Since the nineteenth century numerous ideas have been put forward as to the psychological and sociological factors that are responsible for religion. The most important of these are (1) the Marxian theory that religion is one of the ideological reflections of the current state of economic interrelations in a society; (2) the similar, but more elaborately developed, theory of the sociologist Émile Durkheim that religious belief constitutes a projection of the structure of society; and (3) the Freudian theory that religious belief arises from projections designed to alleviate certain kinds of unconscious conflict. These are all scientific explanations in that they trace religion to factors wholly within the world of nature, and hence they are, at least in principle, subject to empirical test. Concentration on one of these, the Freudian, will enable us to illustrate the philosophical problems raised by such explanations.
The Freudian Explanation
The Freudian account begins with certain similarities between attributes of and attitudes toward a personal deity, on the one hand, and the small child's conception of and mode of relating to his father, on the other. In both cases the superior being is regarded as omnipotent, omniscient, inscrutable, and providential. In both cases the individual reacts to this superior being with utter dependence, awe, fear of punishment, and gratitude for mercy and protection. These parallels suggest, though they do not prove, that the original model for the conception of God is to be found in the infantile conception of one's parents, and that the almost universal inclination to believe in personal deities is to be traced to psychological remnants of the infantile situation. According to Sigmund Freud, these remnants are mostly the result of the Oedipal conflict. According to his theory, around the age of four the boy (restricting ourselves to the male for simplicity of exposition) comes to desire his mother sexually and to regard his father as a rival. Reacting more or less to actual indications, the boy becomes so afraid of the father's hostility, and also so afraid of losing his love, that he not only abandons his sexual aims but also represses the entire complex of desires, fears, and conceptions. This complex remains, in greater or lesser intensity, in the unconscious; and it is because a supernatural personal deity provides an external object on which to project it that men have as much inclination as they do to believe in such a being and to accept the attitudes and practices that go with this belief.

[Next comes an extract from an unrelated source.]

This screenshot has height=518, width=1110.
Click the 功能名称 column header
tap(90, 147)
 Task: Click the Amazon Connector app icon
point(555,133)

To understand what the projection does for the individual, we must recognize that the repressed material involves severe conflict between tendencies to rebel against the father and tendencies to submit to the father, and between the Oedipal desires and the standards that would be violated by satisfying those desires. Projection of this material onto an external deity reduces distress in several ways. First, the externalization of the problem provides some relief. Instead of being plagued by mysterious discomfort, the individual is faced with a clear-cut opposition between various desires of his own and a forbidding external person. Second, there is less conflict because the external figure is so powerful as to seriously weaken the rebellion, and he is so idealized as to render resentment and hostility less appropriate. Third, there are various mechanisms provided for dissipating the guilt over sexual desire for the mother and hostility toward the father. Confession, penance, and renunciations of various kinds afford socially approved means for relieving this guilt and counteracting its crippling influence.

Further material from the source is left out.